Realistically this is an interesting dichotomy though, because the other application is for the real quirk of the group with unsavory wit or slightly strange and scary habits.

Every family has one of these also, and if you can’t think of whom in your family or close friendship group that is then… well… I’ll leave you to work it out.

Imola follows a similar paradox, as one of the most ‘characterful’ circuits on the European scene. It can either be a fantastic ‘Mona Lisa’ of racing bliss on an ‘old school’ racetrack or a complete nightmare as one issue tumbles into another, at this tough little four-hour endurance race.

Mona smiled at us this time, as we drove our way through plenty of heat and a pretty hardcore downpour in the final hour to take our second victory in a row for the No. 2 United Autosports crew.

From a first corner scrap that was considerably more cordial than Silverstone, I ran for the very early phase of the race behind Matt Bell in the No. 3 car.

I had made the plan; to try to pull a gap from the rest of the pack for both of us and then hopefully make the move stick in the traffic somewhere.

Unusually, the plan went almost exactly as expected, if not better, as Matt went a little wide letting through some LMP2 traffic and allowed me to scoot into the lead on the inside of Variante Tamberello.

I then set about building a gap which was growing nicely until we hit the back of the GT battle.

Just as at Silverstone, the first time through the GTEs was a little trial and error.

I think the two classes are still trying to find their feet together and with scant assistance from the Imola layout, which punishes the lack of straight line speed and low, stiffness of the LMP3 Ligiers.

I have to admit as clearly quick and competent GTE drivers offered me a massive number of opportunities to crash with them somewhat pointlessly the first time through. I was raging slightly.

It occurred to me later that perhaps those guys thought they were racing me wheel to wheel, is all that I can think of.

Indeed by merit of timed pitstops and heavily Am driver lineups for the LMP3 field, one of the Porsches beat the lot of us in LMP3, in the dry. Imola always was a freaky old place.

I kept chipping away at my gap in any case because I needed to negate the loss rated to pitting early because of the Gold driver drive time regs.
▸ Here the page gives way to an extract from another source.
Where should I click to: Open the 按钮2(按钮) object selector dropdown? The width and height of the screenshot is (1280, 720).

I handed over to Mike who drove a storming stint. Mistake-free as ever, he was often one of the fastest cars on track, running at Pro pace. Not bad for a guy who got off one of his many transatlantic flights a few days before and will do yet another on his the way straight back to HQ to run his (very successful ) businesses on Monday.

After some pitstop losses at Silverstone, Richard Dean himself was strapping us in and sending us on our way this weekend.
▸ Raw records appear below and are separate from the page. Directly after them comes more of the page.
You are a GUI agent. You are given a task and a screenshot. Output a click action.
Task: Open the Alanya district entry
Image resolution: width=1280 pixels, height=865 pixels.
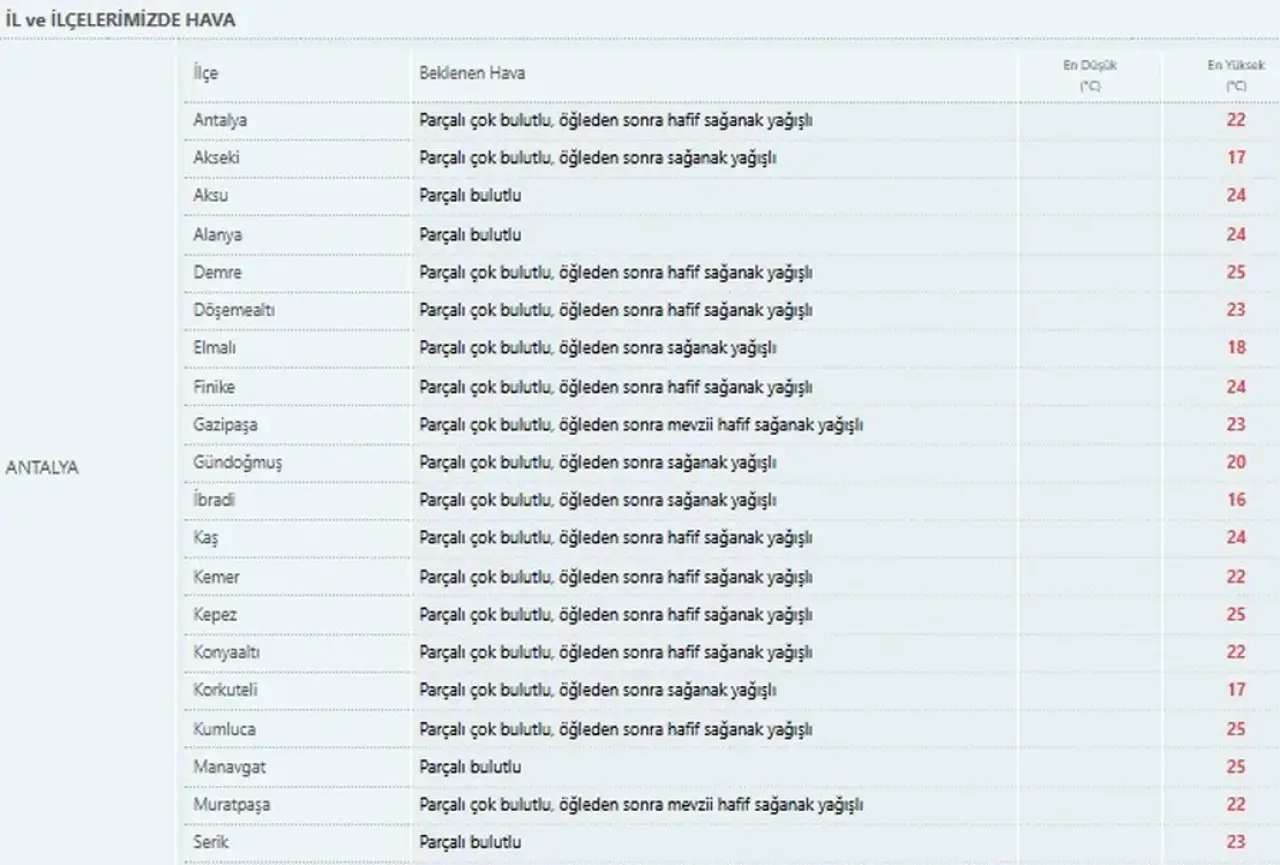tap(217, 234)
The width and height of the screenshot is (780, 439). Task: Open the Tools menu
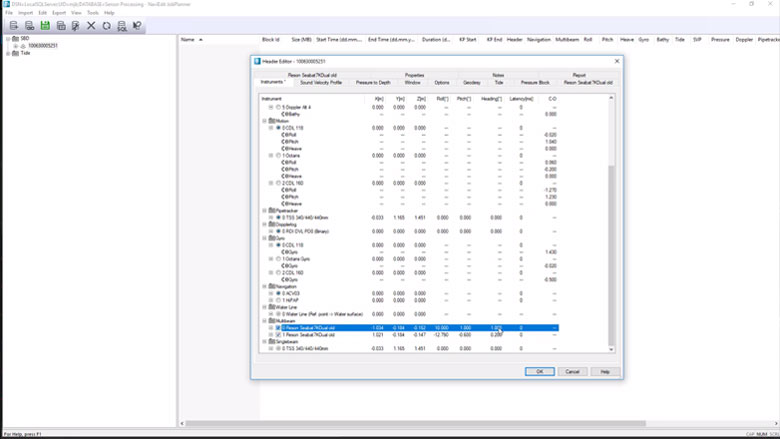(x=92, y=13)
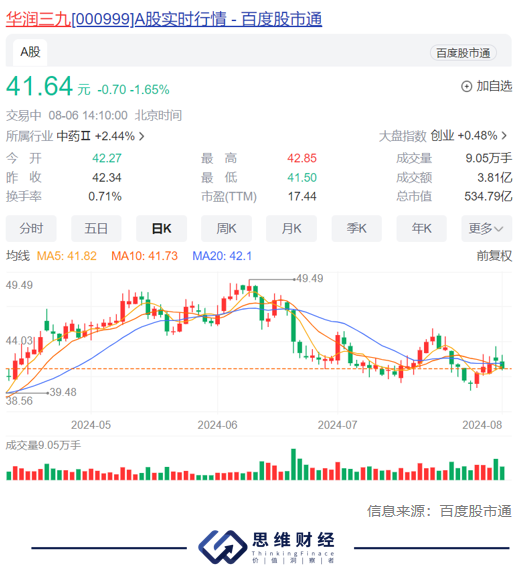The width and height of the screenshot is (517, 567).
Task: Click the MA20 moving average label
Action: point(222,256)
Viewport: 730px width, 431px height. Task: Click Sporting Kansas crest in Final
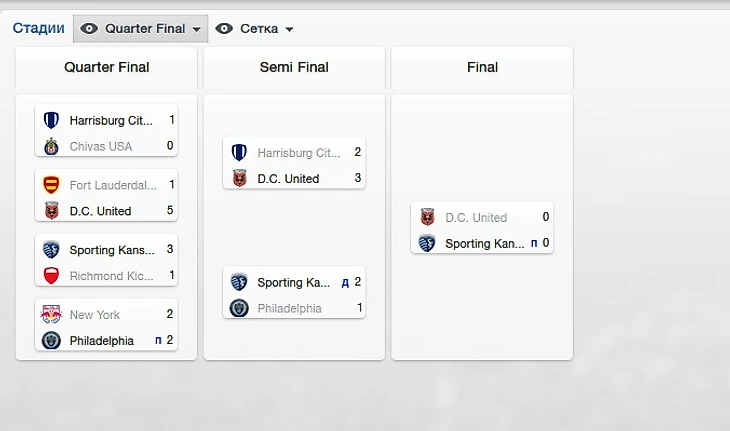point(427,243)
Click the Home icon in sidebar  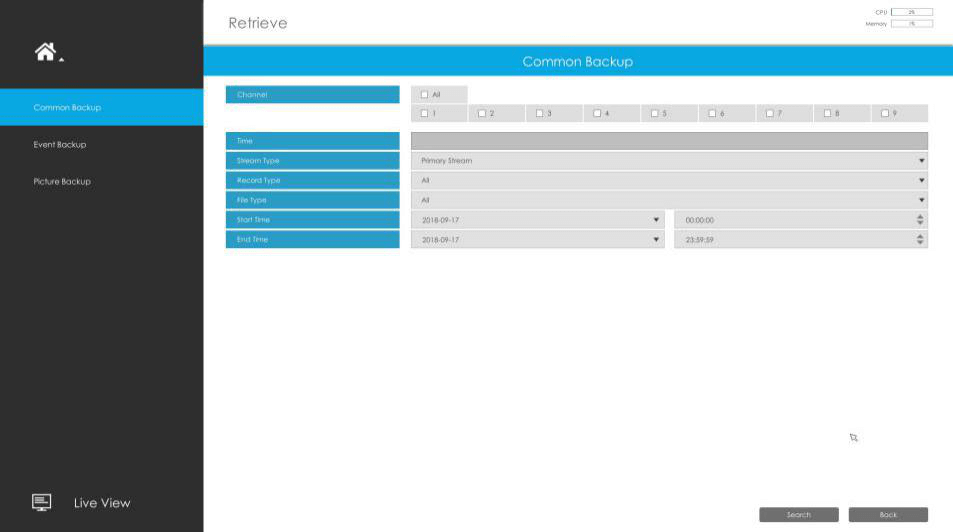pyautogui.click(x=46, y=52)
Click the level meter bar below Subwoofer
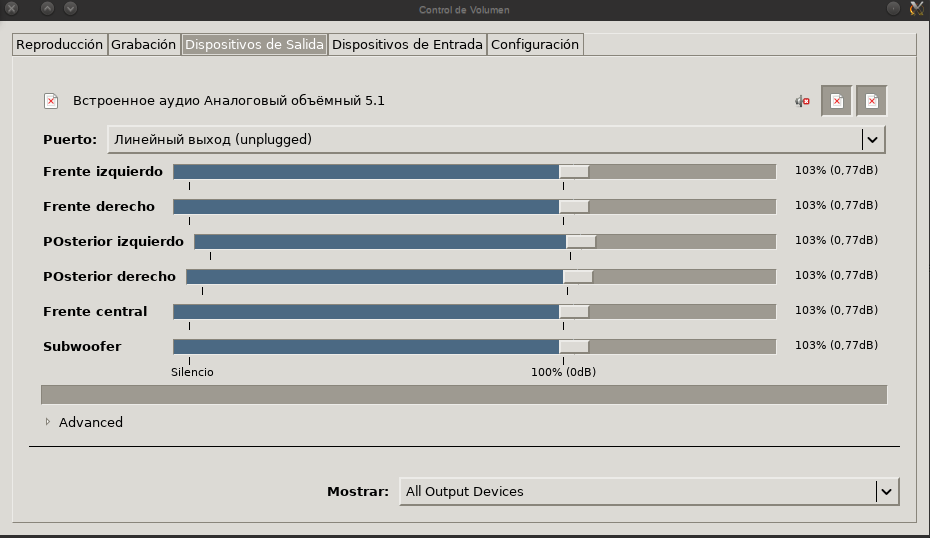Viewport: 930px width, 538px height. pos(463,395)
The boss transitioned seamlessly from boardroom to ‘Boxenstop’, practical and pragmatic as ever. Top man.

While the Angels were singing for us unfortunately the same could not be said for the No. 3 car. Mark Patterson was forced to serve a drive-through penalty for a pit lane speeding infringement earlier in the race which dropped them down to the mid pack.

The switch from Mike to Christian was seamless again and the car felt great for him on new tires as it had all weekend long. He was swift through the heavy traffic and made 2 nice passes to move us back into P1.
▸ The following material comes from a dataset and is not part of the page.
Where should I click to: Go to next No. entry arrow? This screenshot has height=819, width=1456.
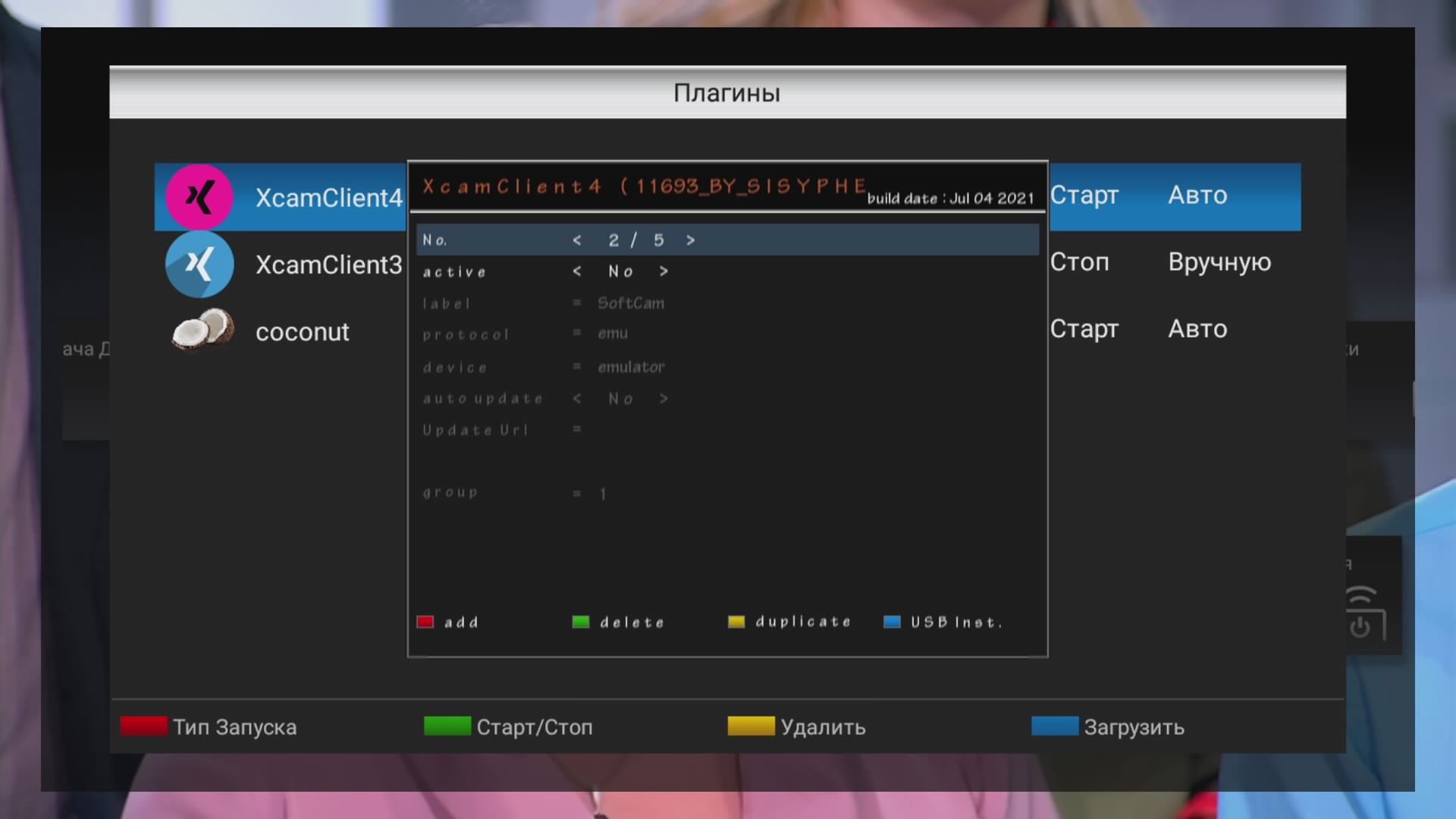pos(690,240)
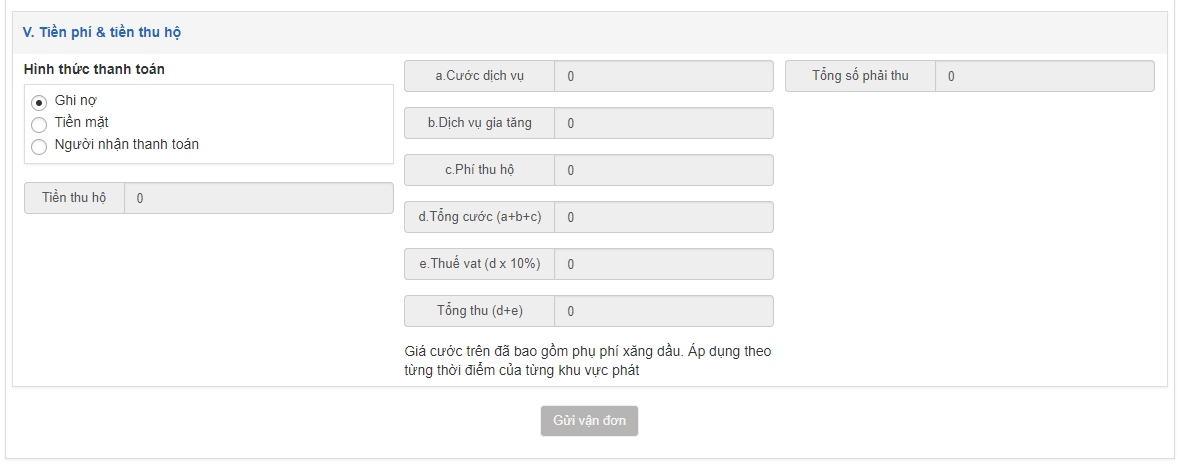This screenshot has height=468, width=1187.
Task: Click the 'Tổng thu (d+e)' value field
Action: tap(663, 311)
The heavens opened with about an hour to go. In about 15 minutes it changed from ‘just ignore it and stay pinned’ rain to ‘LMP2 car off the starboard bow captain’ rain.

Christian kept his head together beautifully and held on just long enough to make our fuel window in case it went green again quickly.

Little did we know that that was to be the effective end of the race, as almost the full final hour would be driven under yellow conditions.

Despite this, my (notoriously optimistic) engineer Gary; refused to celebrate at all until he had literally witnessed the car cross the line at safety car speed. But did so vigorously afterwards! Can’t blame him to be honest, I felt similar.

It was a great result and we now lead the championship by 25 solid points which is mega for this stage of the year. Bring on Red Bull ring in a few months!